Teachers, if you have been trying to increase your dancers’ range of motion in terms of building demi plié, here are 3 quick, easy exercises you can show them. Sometimes a muscular or skeletal issue, the culprit though also can be the result of tight plantar flexors; inhibiting a limited a range of motion they can execute. Over time, with consistency and repetition, you will see a dramatic improvement and it only takes minutes a day.

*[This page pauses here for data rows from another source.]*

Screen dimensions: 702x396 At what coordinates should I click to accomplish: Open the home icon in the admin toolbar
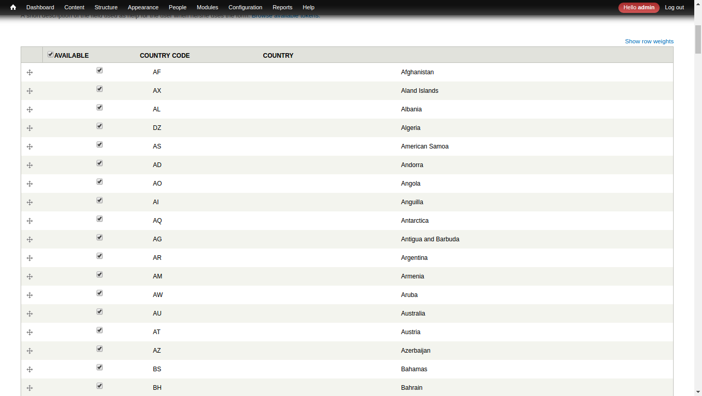pos(12,7)
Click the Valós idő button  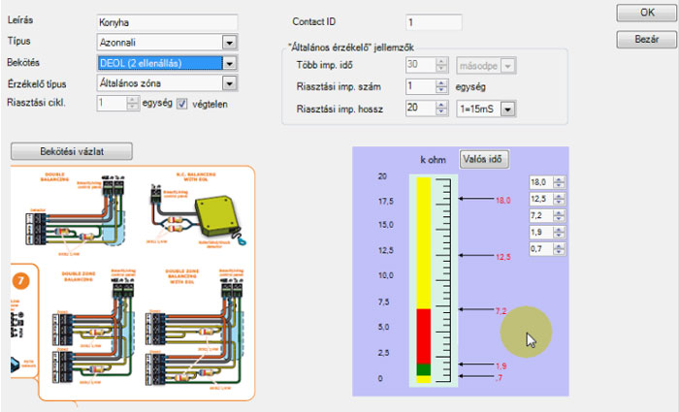tap(483, 159)

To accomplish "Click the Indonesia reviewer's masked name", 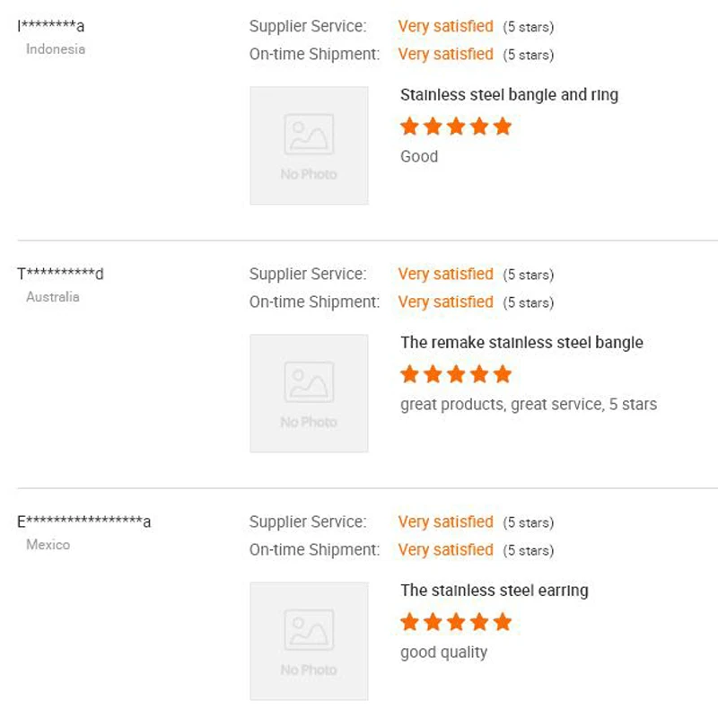I will pyautogui.click(x=51, y=27).
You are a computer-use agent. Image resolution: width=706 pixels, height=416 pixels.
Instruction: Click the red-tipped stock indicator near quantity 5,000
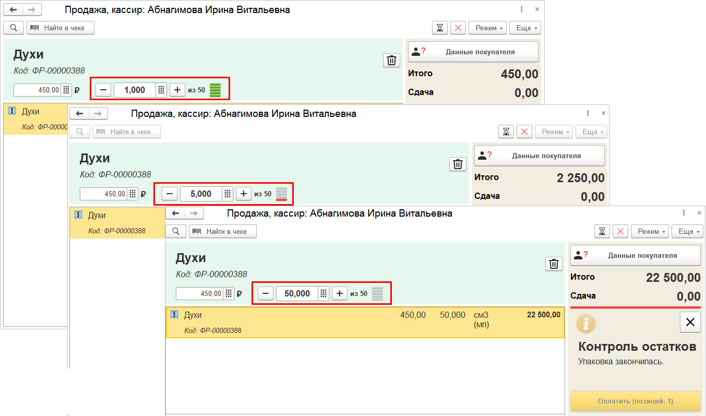tap(281, 194)
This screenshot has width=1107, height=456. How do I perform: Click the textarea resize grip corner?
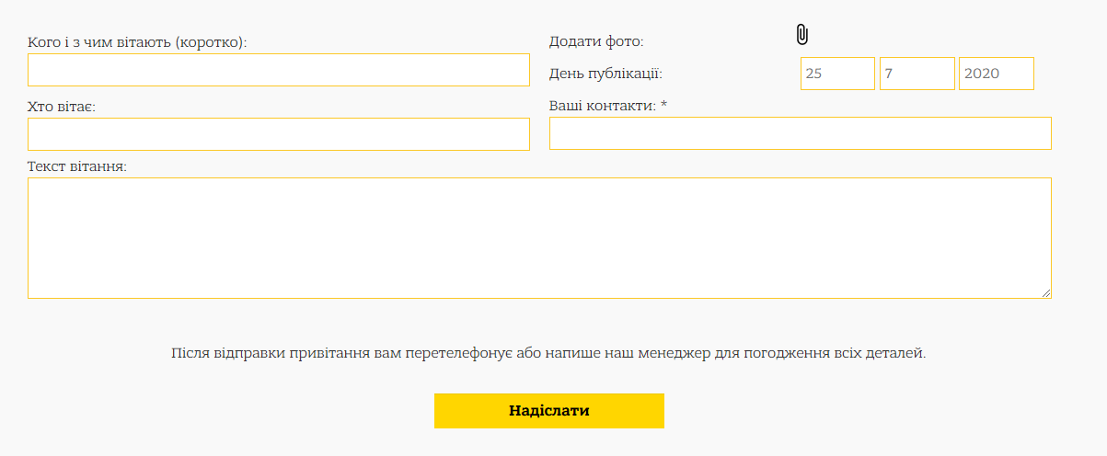[1046, 293]
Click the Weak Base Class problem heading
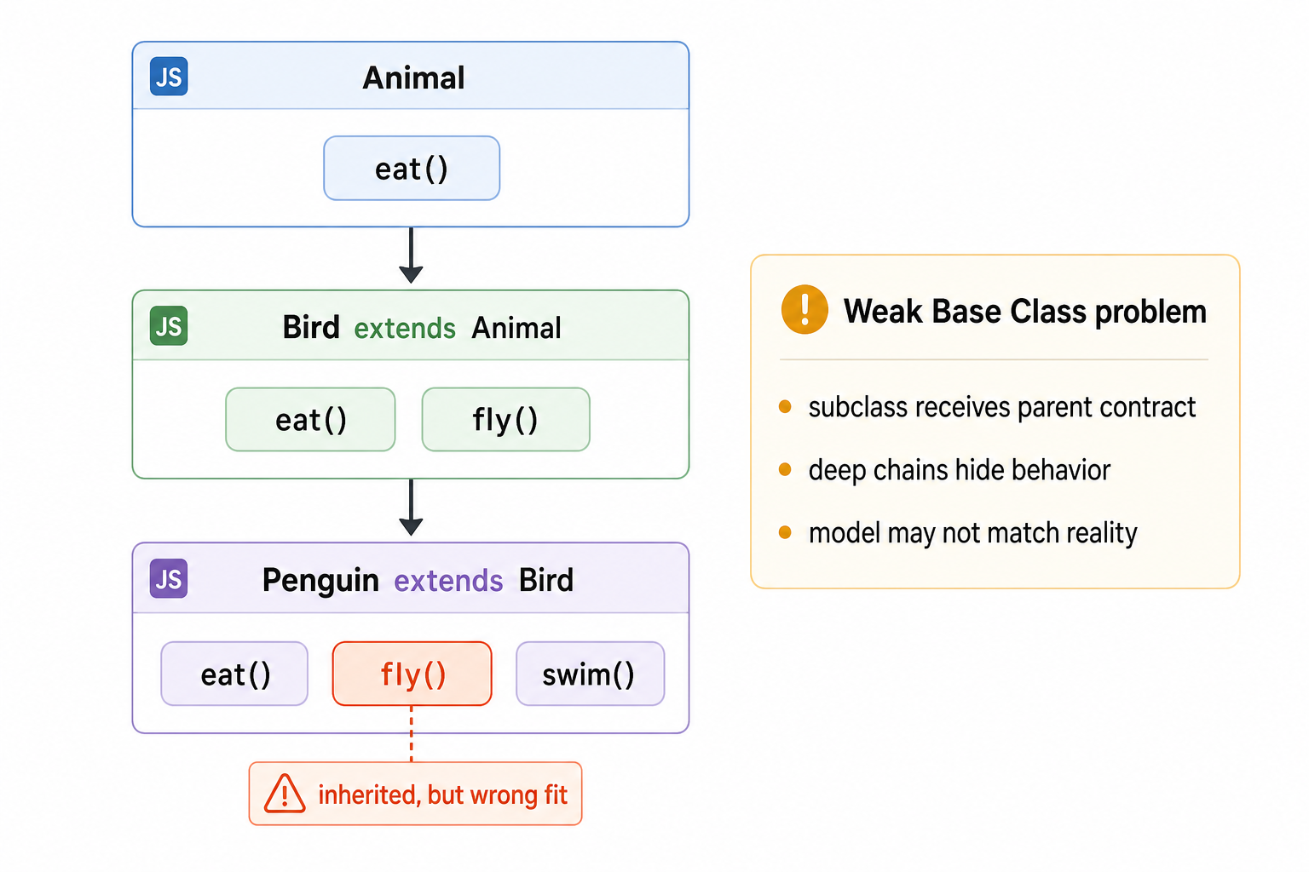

#1 Slow demi pliés: Start in parallel 1st position. Holding onto a wall, have your dancer press against the wall with resistance in proper alignment. Begin with very slow demi pliés, holding in the demi plié for 30 seconds-1 minute and then straighten.

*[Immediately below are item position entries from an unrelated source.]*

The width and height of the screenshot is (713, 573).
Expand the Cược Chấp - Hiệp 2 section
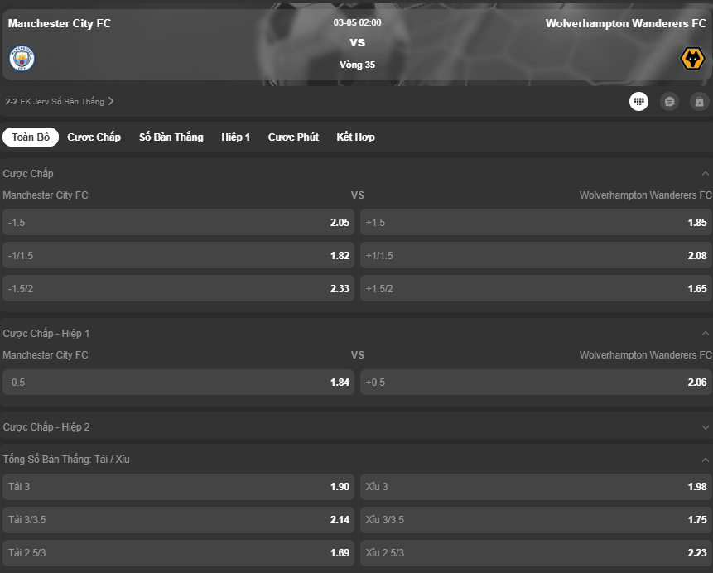[706, 427]
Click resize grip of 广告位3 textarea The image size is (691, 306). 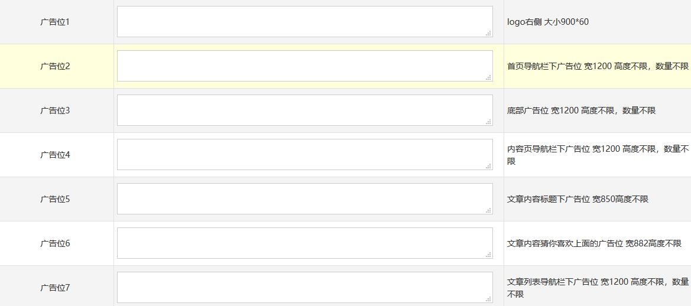click(x=488, y=122)
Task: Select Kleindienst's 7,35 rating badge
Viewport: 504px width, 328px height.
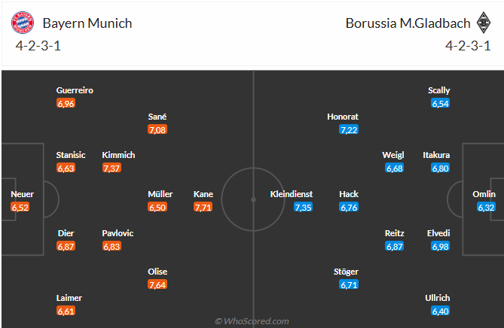Action: (x=303, y=208)
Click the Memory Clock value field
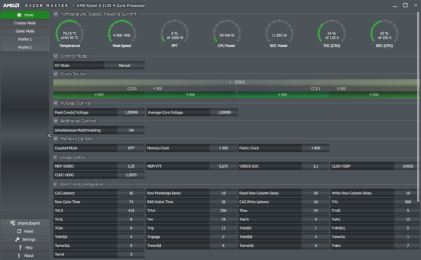 pos(224,148)
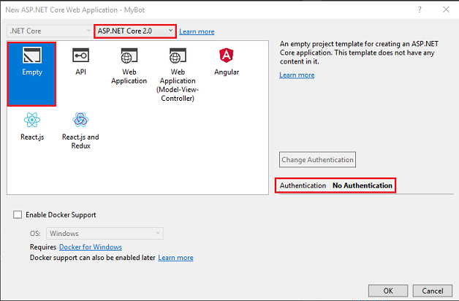Confirm with the OK button
The height and width of the screenshot is (301, 459).
(x=387, y=290)
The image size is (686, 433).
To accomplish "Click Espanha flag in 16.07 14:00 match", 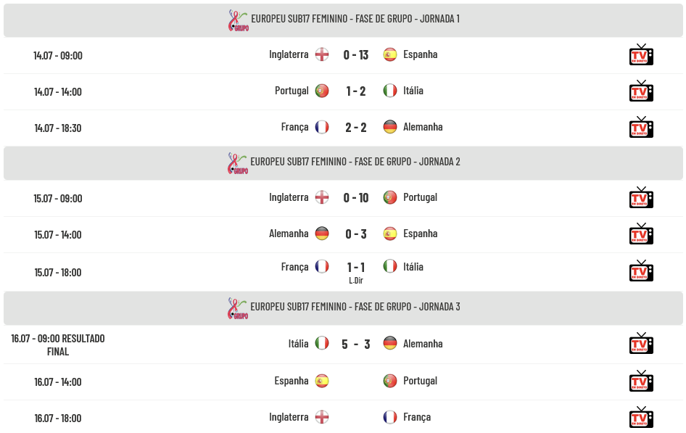I will click(x=322, y=381).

#2 Heel lifts & slow relevés: Start in parallel 1st position. Pressing against a wall or holding onto chair. Start in demi plié with very slow heel raises to bring the dancer to forced arch/demi relevé and then lower the heels back to the ground (all while remaining in demi relevé.) Watch that the core is engaged and there is no leaning forward or back. Make sure knees do not go past the toes or ankle. Start with 10-15 slow repetitions.
Progression #1: Take the heel lift to a full, slow relevé with straight legs. Come back to demi relevé and lower the heels slowly.
Progression #2: Start in parallel 1st with straight legs. Heels lift straight to relevé and lower (no plié.) The slower the dancer goes the better, as it makes them work through their feet to get heels down. Repeat 10-15 times times.
Alternative Progressions: Increase repetitions. Repeat in turned out first. Let go of chair, wall, etc.
#3 Hanging stair stretch: Have dancers hold onto a railing and stand on a step or stair. Have them place their feet on the edge of the stair and let their heels hang off the end. This will give a wonderful stretch to the calves and stretch the plantar flexors as well as the Achilles muscle in the back of the ankle which we know can cause severe problems if tight or injury occurs. Hold for 30 seconds-1 minute. Release.